**Assigned task**
Look through the records below, and copy out every line that holds the string "Services".

**Data**
━━━━━━━━━━

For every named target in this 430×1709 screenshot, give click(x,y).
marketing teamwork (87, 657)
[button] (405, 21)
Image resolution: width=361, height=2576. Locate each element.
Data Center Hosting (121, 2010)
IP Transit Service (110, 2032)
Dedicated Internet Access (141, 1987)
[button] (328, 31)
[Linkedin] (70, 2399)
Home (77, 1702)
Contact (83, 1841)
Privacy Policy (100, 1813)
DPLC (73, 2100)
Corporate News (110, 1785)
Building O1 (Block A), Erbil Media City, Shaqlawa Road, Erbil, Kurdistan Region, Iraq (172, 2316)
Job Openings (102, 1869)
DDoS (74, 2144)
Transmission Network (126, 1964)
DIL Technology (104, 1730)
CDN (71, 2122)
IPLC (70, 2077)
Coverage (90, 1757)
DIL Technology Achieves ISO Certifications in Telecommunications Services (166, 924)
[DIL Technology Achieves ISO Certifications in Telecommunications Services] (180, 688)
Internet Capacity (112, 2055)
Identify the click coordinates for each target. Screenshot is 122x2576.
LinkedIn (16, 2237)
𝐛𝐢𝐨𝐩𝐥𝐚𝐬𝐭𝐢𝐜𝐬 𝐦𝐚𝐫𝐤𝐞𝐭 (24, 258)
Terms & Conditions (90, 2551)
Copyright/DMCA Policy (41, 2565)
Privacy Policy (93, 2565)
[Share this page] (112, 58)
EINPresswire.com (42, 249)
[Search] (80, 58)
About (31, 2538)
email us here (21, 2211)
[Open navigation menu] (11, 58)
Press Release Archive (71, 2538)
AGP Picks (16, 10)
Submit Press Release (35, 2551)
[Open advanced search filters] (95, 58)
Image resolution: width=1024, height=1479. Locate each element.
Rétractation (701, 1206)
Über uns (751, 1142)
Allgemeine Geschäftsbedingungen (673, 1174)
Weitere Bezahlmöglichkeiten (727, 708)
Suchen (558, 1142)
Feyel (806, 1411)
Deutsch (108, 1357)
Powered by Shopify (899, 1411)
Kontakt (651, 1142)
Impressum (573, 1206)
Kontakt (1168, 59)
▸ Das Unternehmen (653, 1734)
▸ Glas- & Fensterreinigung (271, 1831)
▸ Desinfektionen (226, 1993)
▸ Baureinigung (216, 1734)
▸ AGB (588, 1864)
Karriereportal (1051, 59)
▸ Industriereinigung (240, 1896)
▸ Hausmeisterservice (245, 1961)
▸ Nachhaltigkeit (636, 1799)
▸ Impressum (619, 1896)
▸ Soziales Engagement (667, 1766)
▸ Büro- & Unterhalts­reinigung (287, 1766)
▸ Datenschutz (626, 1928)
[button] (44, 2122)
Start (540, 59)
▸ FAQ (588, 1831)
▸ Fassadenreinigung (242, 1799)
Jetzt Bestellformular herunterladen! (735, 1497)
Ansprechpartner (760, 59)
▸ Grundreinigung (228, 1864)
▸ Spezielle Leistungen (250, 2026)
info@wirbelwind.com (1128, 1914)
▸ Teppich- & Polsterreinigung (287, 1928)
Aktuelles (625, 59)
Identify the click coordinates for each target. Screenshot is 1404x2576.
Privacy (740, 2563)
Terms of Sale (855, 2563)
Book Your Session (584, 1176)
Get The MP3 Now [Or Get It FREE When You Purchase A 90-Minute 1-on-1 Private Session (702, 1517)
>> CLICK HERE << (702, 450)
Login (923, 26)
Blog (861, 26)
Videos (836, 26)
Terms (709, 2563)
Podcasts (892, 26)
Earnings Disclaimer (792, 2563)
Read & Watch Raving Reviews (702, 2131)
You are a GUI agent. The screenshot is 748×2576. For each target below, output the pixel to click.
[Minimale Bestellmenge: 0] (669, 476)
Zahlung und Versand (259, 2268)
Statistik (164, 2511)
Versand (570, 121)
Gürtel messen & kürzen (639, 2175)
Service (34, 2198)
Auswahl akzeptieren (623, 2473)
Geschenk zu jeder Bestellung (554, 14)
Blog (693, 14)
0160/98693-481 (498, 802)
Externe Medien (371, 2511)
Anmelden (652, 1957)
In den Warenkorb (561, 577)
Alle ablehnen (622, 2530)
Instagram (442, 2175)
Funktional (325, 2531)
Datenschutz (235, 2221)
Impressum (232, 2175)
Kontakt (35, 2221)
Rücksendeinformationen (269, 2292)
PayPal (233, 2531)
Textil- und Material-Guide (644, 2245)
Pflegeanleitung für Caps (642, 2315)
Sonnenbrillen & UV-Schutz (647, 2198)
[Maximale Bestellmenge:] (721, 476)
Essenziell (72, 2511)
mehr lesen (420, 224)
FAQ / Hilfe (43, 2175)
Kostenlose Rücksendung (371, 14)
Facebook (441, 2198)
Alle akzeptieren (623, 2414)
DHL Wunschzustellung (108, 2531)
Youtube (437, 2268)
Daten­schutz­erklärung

━━━━━━━━━━

**Response**
DIL Technology Achieves ISO Certifications in Telecommunications Services (166, 924)
[DIL Technology Achieves ISO Certifications in Telecommunications Services] (180, 688)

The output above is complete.